I am trying to understand the demonstration of the Borel-Cantelli lemma:
Let $(A_n)$ be a sequence of independent events. If $ \sum_n P(A_n) = \infty $, then $P( \lim \sup A_n ) = 1$
To show that $ P( ( \lim \sup A_n ) ) = 1 $, we have to prove that $ P( ( \lim \sup A_n )^c ) = 0 $:
$ P( ( \lim \sup A_n )^c ) = P( \cup_p \cap_{n \geq p} A_n^c ) \leq \sum_p P( \cap_{n \geq p} A_n^c ) $.
Then the demonstration focuses on showing that $P( \cap_{n \geq p} A_n^c ) = 0 ~ \forall p$, using $ 1-x \leq \exp(-x) $. Then it says that $ \sum_p P( \cap_{n \geq p} A_n^c ) = 0 $, and therefore $ P( ( \lim \sup A_n )^c ) = 0 $ which is what we wanted.

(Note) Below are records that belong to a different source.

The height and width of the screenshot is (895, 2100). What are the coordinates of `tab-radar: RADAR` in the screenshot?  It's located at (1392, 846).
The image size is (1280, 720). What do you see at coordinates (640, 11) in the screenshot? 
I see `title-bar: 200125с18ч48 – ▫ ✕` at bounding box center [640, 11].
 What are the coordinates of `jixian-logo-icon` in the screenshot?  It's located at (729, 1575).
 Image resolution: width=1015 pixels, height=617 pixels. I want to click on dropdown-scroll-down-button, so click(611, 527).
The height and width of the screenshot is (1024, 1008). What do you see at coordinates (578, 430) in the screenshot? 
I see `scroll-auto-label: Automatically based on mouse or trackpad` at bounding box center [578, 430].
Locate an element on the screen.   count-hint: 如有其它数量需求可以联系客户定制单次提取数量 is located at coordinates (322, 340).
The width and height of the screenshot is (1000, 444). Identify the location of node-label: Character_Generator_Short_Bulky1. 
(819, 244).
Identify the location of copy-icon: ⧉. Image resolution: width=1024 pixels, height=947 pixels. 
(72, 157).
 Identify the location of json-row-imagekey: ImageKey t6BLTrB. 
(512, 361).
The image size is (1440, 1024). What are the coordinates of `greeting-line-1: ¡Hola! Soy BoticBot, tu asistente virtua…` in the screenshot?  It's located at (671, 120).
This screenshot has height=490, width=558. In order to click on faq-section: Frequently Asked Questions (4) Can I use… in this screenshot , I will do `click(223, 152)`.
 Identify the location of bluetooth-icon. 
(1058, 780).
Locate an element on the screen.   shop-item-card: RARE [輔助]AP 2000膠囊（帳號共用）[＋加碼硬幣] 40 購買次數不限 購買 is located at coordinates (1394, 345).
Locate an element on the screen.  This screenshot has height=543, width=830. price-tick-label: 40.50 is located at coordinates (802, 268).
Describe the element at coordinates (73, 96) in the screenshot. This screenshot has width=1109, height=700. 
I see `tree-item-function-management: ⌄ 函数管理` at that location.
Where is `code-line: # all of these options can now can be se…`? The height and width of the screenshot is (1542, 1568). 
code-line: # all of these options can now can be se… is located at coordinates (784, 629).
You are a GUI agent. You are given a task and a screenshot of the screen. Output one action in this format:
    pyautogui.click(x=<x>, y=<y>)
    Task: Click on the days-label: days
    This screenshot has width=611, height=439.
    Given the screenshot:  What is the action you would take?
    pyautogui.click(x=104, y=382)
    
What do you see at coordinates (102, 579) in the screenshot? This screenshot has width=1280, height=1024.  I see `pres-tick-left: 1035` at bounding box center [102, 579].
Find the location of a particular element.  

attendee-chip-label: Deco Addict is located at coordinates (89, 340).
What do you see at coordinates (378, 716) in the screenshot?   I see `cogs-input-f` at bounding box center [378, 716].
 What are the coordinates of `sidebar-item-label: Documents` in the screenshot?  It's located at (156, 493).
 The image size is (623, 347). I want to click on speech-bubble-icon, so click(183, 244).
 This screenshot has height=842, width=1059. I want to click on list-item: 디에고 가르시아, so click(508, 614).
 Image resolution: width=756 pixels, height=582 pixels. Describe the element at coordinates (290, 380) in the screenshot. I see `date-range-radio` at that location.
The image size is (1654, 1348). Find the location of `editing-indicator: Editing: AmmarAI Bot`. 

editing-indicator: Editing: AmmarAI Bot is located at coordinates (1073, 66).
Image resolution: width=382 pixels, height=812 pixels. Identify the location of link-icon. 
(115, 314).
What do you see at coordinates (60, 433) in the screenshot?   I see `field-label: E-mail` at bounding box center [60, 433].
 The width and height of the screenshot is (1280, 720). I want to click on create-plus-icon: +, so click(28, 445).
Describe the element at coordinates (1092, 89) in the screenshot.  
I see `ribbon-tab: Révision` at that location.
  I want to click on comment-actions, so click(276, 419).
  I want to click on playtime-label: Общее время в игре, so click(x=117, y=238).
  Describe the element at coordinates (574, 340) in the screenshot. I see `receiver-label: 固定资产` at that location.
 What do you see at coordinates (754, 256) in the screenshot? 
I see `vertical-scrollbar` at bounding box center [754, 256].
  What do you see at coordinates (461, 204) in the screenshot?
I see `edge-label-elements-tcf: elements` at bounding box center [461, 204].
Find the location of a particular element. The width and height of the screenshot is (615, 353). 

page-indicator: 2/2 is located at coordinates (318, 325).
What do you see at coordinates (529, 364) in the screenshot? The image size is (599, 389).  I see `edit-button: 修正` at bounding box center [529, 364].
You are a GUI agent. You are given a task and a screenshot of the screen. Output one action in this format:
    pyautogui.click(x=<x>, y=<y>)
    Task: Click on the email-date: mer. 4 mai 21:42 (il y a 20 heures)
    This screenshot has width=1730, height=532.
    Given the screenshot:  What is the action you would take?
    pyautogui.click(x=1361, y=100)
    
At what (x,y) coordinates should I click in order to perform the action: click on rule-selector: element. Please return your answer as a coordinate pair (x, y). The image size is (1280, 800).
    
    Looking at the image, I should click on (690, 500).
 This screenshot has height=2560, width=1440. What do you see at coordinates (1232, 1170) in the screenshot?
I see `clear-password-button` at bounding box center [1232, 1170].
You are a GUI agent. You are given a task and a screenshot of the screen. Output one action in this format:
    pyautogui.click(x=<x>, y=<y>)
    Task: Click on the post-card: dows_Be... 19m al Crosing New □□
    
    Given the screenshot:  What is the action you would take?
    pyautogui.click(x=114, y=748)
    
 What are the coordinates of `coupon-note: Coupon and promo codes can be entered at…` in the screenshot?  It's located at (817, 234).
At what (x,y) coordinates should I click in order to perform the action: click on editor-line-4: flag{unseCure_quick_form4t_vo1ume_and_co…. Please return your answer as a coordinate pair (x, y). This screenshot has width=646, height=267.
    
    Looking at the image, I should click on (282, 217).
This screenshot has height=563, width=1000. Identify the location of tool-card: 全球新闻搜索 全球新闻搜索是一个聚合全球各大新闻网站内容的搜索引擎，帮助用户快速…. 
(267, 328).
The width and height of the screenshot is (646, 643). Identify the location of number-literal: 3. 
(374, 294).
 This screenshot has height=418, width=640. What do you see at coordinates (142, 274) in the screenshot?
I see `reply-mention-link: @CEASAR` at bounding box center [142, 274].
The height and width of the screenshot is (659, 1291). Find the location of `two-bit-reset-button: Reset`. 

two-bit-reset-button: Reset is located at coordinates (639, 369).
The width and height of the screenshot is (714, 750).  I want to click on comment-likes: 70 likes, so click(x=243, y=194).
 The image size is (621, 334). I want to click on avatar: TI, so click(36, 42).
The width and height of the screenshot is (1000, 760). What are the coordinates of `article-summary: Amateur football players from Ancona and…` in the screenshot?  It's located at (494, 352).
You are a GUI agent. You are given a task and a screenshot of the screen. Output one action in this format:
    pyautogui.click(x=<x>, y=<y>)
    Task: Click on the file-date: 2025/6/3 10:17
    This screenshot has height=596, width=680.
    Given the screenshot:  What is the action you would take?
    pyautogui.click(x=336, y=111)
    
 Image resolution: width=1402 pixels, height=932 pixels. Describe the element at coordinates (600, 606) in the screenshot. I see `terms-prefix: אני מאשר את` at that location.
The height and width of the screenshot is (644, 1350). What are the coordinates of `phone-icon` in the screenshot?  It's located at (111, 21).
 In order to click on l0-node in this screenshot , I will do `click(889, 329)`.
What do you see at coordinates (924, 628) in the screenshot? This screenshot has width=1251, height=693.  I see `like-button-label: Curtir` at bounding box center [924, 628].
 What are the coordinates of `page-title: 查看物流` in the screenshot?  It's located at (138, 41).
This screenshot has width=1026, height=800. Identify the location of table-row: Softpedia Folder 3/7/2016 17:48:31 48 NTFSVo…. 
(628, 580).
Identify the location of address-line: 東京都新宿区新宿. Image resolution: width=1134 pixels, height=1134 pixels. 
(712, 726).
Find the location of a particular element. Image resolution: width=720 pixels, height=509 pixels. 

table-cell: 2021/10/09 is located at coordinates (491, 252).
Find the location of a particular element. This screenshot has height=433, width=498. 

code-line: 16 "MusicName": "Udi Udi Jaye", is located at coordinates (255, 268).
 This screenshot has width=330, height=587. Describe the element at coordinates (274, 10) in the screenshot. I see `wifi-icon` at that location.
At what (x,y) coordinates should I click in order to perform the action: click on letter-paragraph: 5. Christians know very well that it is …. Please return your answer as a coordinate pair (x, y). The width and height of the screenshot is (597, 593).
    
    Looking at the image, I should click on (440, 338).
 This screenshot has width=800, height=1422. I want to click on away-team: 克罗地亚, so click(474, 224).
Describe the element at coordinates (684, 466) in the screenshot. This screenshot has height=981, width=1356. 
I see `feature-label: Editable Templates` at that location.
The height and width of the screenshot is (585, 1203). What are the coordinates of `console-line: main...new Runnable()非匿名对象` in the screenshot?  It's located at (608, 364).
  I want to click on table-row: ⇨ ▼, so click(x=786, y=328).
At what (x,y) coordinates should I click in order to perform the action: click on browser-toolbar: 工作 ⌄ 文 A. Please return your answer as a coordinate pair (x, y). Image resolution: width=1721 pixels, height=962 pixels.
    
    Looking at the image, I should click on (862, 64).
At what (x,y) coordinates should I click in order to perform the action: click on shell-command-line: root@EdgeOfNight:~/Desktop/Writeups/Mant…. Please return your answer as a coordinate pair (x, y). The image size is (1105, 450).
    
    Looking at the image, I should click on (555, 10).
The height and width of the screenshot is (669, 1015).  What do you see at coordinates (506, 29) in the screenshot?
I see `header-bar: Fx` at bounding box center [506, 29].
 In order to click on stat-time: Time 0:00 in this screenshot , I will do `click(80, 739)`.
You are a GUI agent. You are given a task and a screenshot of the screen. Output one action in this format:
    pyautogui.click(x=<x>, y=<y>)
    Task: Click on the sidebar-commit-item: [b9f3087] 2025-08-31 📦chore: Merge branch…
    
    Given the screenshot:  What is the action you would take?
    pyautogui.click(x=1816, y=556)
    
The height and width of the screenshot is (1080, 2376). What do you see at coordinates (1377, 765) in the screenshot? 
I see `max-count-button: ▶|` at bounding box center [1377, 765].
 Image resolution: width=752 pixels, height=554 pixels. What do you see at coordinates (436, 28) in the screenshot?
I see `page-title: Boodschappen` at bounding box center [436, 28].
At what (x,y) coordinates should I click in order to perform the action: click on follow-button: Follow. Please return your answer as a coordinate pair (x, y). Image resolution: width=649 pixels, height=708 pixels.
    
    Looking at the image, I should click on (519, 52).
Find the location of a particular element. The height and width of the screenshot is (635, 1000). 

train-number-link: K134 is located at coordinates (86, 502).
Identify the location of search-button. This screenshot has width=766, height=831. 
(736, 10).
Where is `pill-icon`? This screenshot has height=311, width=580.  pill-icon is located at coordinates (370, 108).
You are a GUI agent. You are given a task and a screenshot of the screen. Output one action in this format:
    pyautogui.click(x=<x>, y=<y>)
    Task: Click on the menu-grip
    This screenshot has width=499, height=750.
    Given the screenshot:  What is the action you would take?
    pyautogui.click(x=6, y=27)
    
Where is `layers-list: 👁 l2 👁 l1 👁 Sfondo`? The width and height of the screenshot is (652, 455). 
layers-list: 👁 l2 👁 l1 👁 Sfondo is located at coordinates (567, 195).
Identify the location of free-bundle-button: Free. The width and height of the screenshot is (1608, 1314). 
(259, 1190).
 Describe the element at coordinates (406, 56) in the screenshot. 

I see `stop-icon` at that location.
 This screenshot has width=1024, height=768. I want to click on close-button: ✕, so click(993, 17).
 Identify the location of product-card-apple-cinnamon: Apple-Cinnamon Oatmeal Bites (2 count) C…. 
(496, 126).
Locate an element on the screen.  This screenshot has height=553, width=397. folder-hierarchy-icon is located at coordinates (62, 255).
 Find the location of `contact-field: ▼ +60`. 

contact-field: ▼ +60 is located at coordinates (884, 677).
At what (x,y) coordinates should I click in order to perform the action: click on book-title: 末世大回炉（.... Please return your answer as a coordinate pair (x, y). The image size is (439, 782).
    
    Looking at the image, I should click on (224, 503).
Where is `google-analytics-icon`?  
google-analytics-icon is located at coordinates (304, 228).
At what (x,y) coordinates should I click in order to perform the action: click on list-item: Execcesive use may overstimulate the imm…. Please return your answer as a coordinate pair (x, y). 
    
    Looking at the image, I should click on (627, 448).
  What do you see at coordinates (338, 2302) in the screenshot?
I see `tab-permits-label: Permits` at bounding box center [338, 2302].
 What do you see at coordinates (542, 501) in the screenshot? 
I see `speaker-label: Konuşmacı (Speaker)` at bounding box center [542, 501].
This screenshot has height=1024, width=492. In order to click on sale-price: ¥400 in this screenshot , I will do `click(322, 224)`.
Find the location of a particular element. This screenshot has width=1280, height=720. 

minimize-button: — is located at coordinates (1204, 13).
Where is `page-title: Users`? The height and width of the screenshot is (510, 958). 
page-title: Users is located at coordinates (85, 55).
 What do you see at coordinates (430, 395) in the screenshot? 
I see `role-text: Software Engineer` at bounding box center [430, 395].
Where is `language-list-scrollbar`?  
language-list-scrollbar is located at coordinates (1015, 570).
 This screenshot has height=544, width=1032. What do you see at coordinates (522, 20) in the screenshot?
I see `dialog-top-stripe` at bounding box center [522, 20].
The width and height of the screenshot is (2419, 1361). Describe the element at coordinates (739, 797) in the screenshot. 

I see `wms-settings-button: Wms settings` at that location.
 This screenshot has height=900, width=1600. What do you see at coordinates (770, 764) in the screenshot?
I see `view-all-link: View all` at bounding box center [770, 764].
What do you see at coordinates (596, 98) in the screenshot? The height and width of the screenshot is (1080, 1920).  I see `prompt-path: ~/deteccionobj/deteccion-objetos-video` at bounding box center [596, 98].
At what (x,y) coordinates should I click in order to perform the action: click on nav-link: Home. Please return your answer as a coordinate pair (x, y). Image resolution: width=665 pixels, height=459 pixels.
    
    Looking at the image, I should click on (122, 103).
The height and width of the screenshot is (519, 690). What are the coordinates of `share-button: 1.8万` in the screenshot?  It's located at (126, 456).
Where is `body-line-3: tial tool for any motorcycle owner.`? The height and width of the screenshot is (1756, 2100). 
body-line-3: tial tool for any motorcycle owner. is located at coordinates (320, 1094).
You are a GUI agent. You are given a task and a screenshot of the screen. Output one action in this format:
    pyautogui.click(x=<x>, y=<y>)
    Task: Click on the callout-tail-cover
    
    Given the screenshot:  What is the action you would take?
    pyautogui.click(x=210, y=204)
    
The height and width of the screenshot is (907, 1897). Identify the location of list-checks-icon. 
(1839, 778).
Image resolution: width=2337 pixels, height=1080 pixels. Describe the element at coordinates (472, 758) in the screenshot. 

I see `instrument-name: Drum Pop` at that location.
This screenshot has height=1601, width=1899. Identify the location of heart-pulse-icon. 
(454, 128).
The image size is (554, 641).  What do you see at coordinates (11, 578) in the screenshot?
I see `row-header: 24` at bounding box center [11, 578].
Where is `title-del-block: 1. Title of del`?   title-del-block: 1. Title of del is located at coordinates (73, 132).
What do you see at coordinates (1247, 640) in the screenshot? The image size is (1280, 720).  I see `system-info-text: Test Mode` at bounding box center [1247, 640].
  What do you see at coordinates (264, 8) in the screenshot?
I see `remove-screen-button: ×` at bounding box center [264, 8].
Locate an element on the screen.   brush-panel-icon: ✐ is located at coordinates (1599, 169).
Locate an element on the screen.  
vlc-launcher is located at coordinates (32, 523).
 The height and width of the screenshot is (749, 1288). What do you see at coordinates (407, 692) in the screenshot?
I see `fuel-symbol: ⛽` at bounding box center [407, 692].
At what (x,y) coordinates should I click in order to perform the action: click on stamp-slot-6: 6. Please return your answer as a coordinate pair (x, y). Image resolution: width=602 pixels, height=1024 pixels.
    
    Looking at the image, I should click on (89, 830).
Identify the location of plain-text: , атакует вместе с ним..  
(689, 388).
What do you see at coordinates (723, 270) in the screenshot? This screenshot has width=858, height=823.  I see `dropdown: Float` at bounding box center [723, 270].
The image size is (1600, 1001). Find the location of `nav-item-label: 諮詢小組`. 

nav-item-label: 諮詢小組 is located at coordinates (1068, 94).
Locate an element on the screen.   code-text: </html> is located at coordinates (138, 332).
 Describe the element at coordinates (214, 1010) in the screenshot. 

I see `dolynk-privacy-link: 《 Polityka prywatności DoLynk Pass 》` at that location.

The part that is unclear to me is how we go from $$P( \cap_{n \geq p} A_n^c ) = 0 ~ \forall p$$ to $$ \sum_p P( \cap_{n \geq p} A_n^c ) = 0 $$ Why do we jump from the finite case to infinity? What happened?
===== EDIT =====
I read the proof of the lemma on the Wikipedia, and I don't understand it either. I guess the part that I fail to understand is the same in both versions:
To show that $\lim_N P( \cap_{n \geq N} E_n^c) = 0 $, Wikipedia says:
it is enough to show: $ P( \cap_{n \geq N} E_n^c) = 0 $
There again, I don't understand. Why is something true for all $N$, also true at infinity?